Quand à la fin des années 1980, Florence qui vit à Saint-Claude dans le Jura, rencontre l’autre, comme elle le nomme dans son livre, elle a 26 ans ; l’autre a 48 ans. Au début de la relation, l’autre la valorise, la comble de présents, etc. L’autre sait profiter de ses failles, de ses anciennes blessures car il sait que Florence a subi des violences de la part de sa mère dans son enfance. L’autre qui n’est pas célibataire se partage entre sa famille et Florence. Petit à petit, les violences psychologiques s’installent et Florence est rabaissée, humiliée, harcelée et dénigrée. Elle tente à plusieurs reprises de partir, mais l’emprise est en train de s’installer et Florence reste ! En 2007, aux violences psychologiques s’ajoutent maintenant les violences physiques (nez fracturé et séjours à l’hôpital, etc.), économiques et sexuelles. C’est l’enfer, l’autre surveille et contrôle tout.
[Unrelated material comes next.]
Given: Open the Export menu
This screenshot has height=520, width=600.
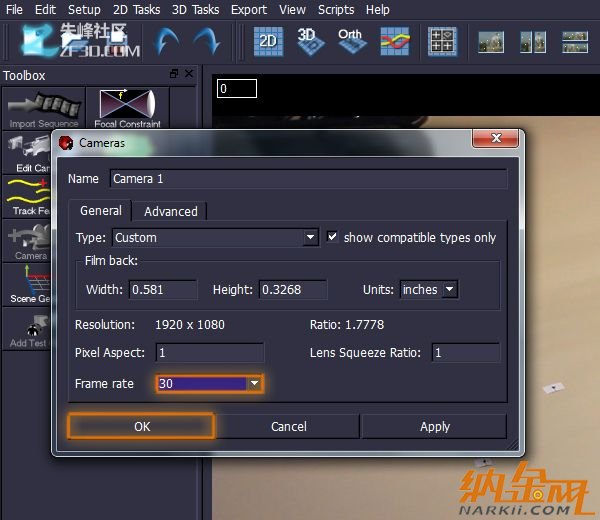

Le 14 mai 2014, l’autre est armé d’un couteau et arrive sur le lieu de travail de Florence, la blesse au bras et à la main, la frappe au visage et lui ouvre la joue de la commissure de la lèvre jusqu’à l’oreille, car il vise le cou. Florence doit sa vie à ses collègues, à son entourage présents sur le lieu de l’agression. L’autre est interpellé et incarcéré en détention provisoire. Au bout de dix-huit mois de prison, l’autre est remis en liberté avec un bracelet électronique. Florence a très peur et décide de quitter le Jura et de se réfugier en Bretagne en août 2014. L’autre décède en juillet 2017 quelques mois avant d’être jugé. La justice déclare un non-lieu.
Florence gardera toute sa vie des cicatrices dans le visage. Aujourd’hui, elle continue la lutte pour elle et pour les autres. Devenue psychopraticienne, elle s’est spécialisée dans l’accompagnement, l’aide et l’écoute des victimes.
Il y a aussi le témoignage d’un homme : « J’avais le devoir de témoigner ! », dit-il aujourd’hui. Louis Bocquenet, résidant à Saint-Brieuc dans les Côtes d’Armor, est un ancien footballeur du stade rennais. Il a 73 ans quand il publie fin 2020 La passagère aux éditions Les Archives dormantes.
Il devient psychologue de profession, après la terrible épreuve qu’il va vivre dans sa jeunesse : Louis fait face au meurtre de Odile sa bien-aimée alors qu’il est âgé de vingt-quatre ans. La jeune femme est tuée par son ex petit ami. À l’époque, Louis rédige un journal, le témoignage de ce drame dont il publie le livre cinquante ans plus tard. La passagère est une histoire d’amour vécue et celle d’un meurtre que l’on qualifie de nos jours de féminicide !
Au moment du drame, le jeune homme a trouvé un petit boulet au Maroc. La jeune fille disparaît en janvier 1971. Son corps est retrouvé deux mois plus tard par des promeneurs sur une plage du cap d’Erquy (22). L’ex petit ami d’Odile avoue l’avoir étranglé. Louis Bocquenet tente, lui, de surmonter sa peine à travers les poèmes et le ballon rond.
RAPPEL : En France, sur les 118 femmes victimes de féminicide l’année dernière, 24 d’entre elles avaient déposé une plainte ou une main courante, pourtant une femme meurt tous les trois jours dans notre pays. Chaque heure qui passe, les forces de l’ordre interviennent à 38 reprises pour des violences conjugales.
Vendredi 6 octobre à Pierre-Bénite (69), une femme a été poignardée par son conjoint en présence de leurs quatre enfants mineurs. Cela porte le nombre de féminicides à 98 pour 2023.
Numéro d’urgence, disponible 24 heures sur 24 : 3919.